Il gruppo salafita-jihadista affiliato allo Stato Islamico, Wilayat Sinai (Ws) è invece la principale minaccia alla sicurezza nazionale egiziana. Dal 2013, il gruppo ha compiuto quasi 2000 attentati, causando oltre un migliaio di vittime solo tra i militari. Infatti, il 1° maggio 2020 un attacco contro un convoglio dell’esercito avvenuto a Bir al-Abd, nel Sinai del Nord, ha ucciso 14 soldati. Varie fonti stimano gli affiliati africani all’organizzazione intorno ai 6.000 uomini.

C’è poi l’Islamic State in Greater Sahara (Isgs) nato a metà del 2015, quando Adnan Abu Walid al-Sahraoui, dirigente degli Almoravidi qaedisti, ha prestato giuramento di fedeltà al (defunto) califfo Al Baghdadi Un atto sconfessato e rigettato dal capo degli Almoravidi che ha defenestrato Al-Sahraoui e mantenuto la linea qaedista. A quel punto Al-Sahraoui e altri almoravidi filo-Daesh hanno abiurato per formare lo Stato Islamico in Mali, poi denominato Isgs.

Nell’ottobre 2017 l’Isis ha cominciato a integrare le azioni dell’Isgs nella sua propaganda. La forza dello Stato islamico nel Grande Sahara è di 425 jihadisti. Il tutto sotto la regia dell’Isis che rilancia l’idea del califfato in salsa africana”.

Partita finale

Nella zona delle tre frontiere tra Mali, Burkina Faso e Niger, nel sud-ovest nigerino – concordano gli analisti di geopolitica ed esperti dell’Islam radicale armato – si gioca il futuro non solo del Sahel. L’area brucia da tempo, ora la situazione è incandescente. I terroristi jihadisti che da 7 anni si sono impadroniti delle terre di confine del Mali sconfinano abitualmente in Niger per colpire scuole, chiese e intimidire i musulmani che non vogliono arruolarsi. E da mesi i membri del cosiddetto Stato islamico dell’Africa Occidentale (Iswap), che mira a creare il califfato del Sahel, hanno intensificato gli attacchi in Burkina Faso.
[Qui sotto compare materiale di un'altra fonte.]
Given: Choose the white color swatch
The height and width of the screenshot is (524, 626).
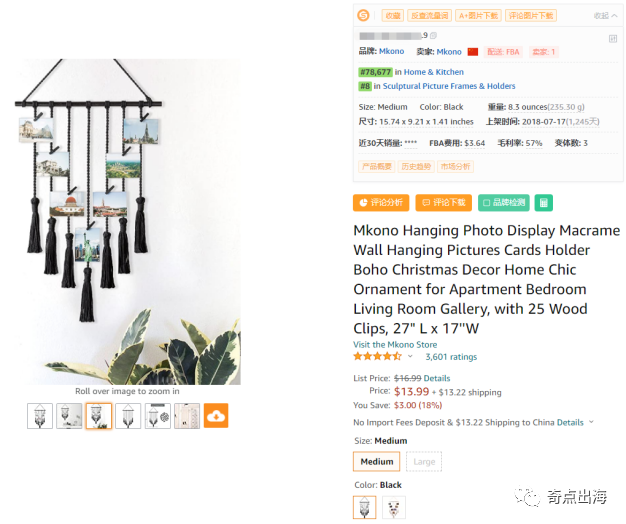Looking at the screenshot, I should point(394,507).
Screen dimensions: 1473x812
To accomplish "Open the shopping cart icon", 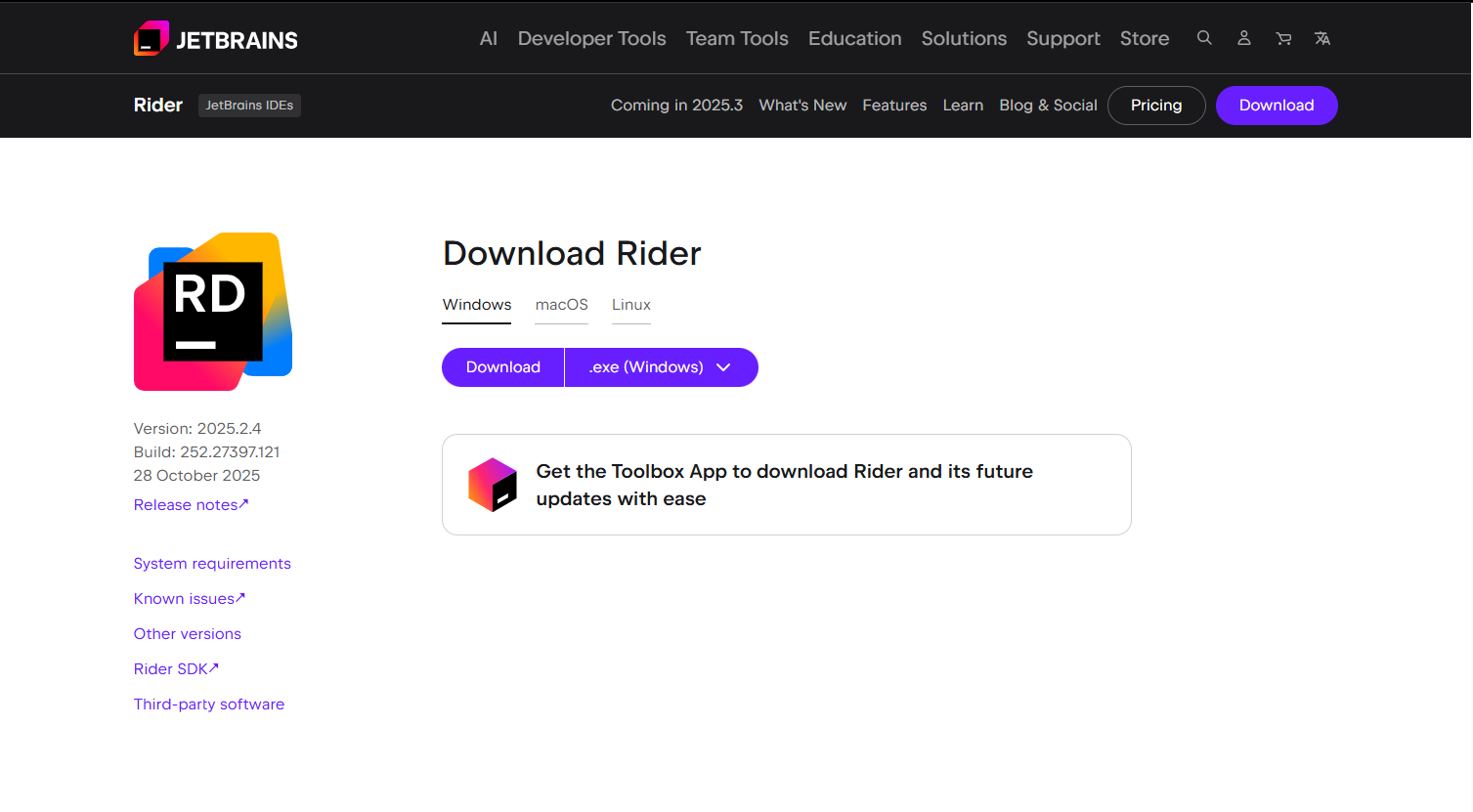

Le truppe maliane e burkinabè non hanno saputo fermare le colonne motorizzate delle milizie jihadiste che colpiscono con bombe, rapiscono e uccidono con brutalità crescente e rapidità. Sono i foreign fighters venuti prima in Libia dalla Siria e poi fuggiti nel deserto. Ceceni, azeri, siriani, iracheni, libici unitisi ai miliziani locali. E’ la “pandemia” jihadista che sta infettando l’Africa. Ma la comunità internazionale non sembra rendersene conto.